I was just watching a news show on TV this evening, and the host happened to mention that there is a list compiled from someone who obviously has nothing better to do than canvas diners about what their pet “dining out” peeves are. Number One on this particular list: “The Sad Solo Diner.”
Really?? Number One? Does this mean that each time I take myself out to lunch or dinner along with a favorite book that some of the other diners are sorry for me? Do they think that all people eating alone are sad losers who have no family or friends? Kind of an assumption, don’t you think?
This reminds me of a story about a stay-at-home mom who was juggling four active kids and a husband. Without warning or notice, she took herself out to dinner alone. She was gone for about an hour and a half. In that time, her family dissolved into mayhem, outrage, and general disarray.
When she got home, her kids and husband surrounded her, all yelping ‘where were you?’ ‘When’s dinner?’ ‘Where did you go?’ ‘Why were you gone so long’, and so forth. She addressed them all, saying:
“I went out for dinner by myself. I enjoyed a lovely meal of liver and grilled onions, a baked potato stuffed with sour cream, bacon and cheese, a side of roasted asparagus and a hot fudge sundae for dessert. Nobody bothered me, no one tipped their milk over, no one yelled or screamed or threw food, no one demanded I get up and get them seconds of this or that, no one complained, no one looked at my liver and onions and said, ‘ewwwwwwwww–I’m not eating THAT!’ It was the nicest meal I’ve had in years.”
Her family was thunderstruck. As she walked out into the kitchen, she tossed this comment over her shoulder:
“You know, I enjoyed that so much, I may do it again. And again. And I won’t tell you when I’m going.” Things changed after that, and quick.
So, that’s just one example of why someone may be eating alone. There are many. I am positive that there are in fact many folks who eat alone who would like to be with someone else, or who are lonely and feel conspicuous eating alone. They have my sympathy. But I’m not one of them.
I absolutely adore eating out alone, also going to movies by myself. I’m very happily married (to the Crankee Yankee), but there are times he is off doing his own thing or just doesn’t feel like seeing a movie. So–I go alone, and enjoy it immensely. And eating out alone, ordering whatever I want and reading a book, is sheer heaven. I get it that many wait people look askance at the solo diner. After all, many solos are notoriously bad tippers, one of the many “types” who frequent restaurants.

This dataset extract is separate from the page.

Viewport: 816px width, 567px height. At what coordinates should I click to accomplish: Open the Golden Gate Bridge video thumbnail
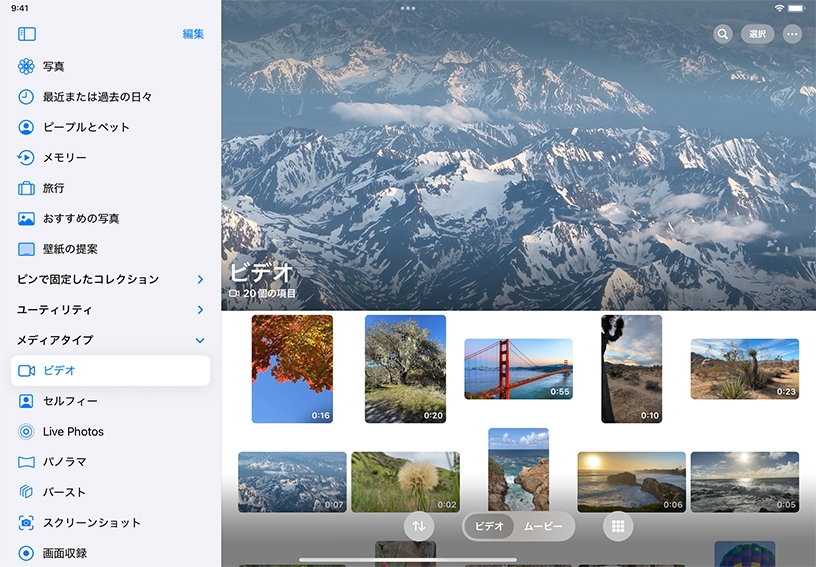[518, 369]
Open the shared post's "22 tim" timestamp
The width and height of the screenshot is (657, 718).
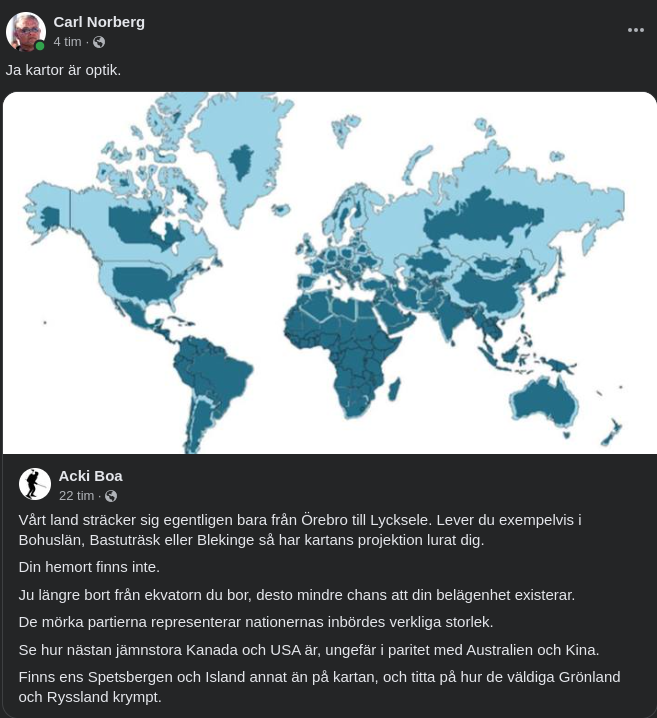coord(76,496)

Having waitressed my way through college, I am well-versed in dining folk types:
- The bad tipper
- The annoying couple who send you back eleventy-seven times for piddly stuff (when they could have asked for EVERYTHING at one time)
- The table hogs who never leave, meaning you can’t turn that table over all night
- The ditsy parents who don’t notice that their kid is tearing around the restaurant like a mini maddened bull elephant, disrupting everyone’s evening
- The sloppy drunk
- The puker (yes, really)
- The two sweet little old ladies who still think that .50 is a good tip (bless ’em)
- The infamous groper who grabs a lot and tips very little
- The woman who likes to bully all wait staff for fun (and BTW–wouldn’t you think she’d be smart enough not to piss off the people who are in close contact behind closed doors with her food?)
I love being a solo diner, and I tip well. I’m having too much fun to be cheap.
To assume that someone who has dinner alone in a restaurant is somehow an object of pity is just beyond me. And to the author of that list? Buddy, you owe this solo diner a bottle of wine. GOOD wine.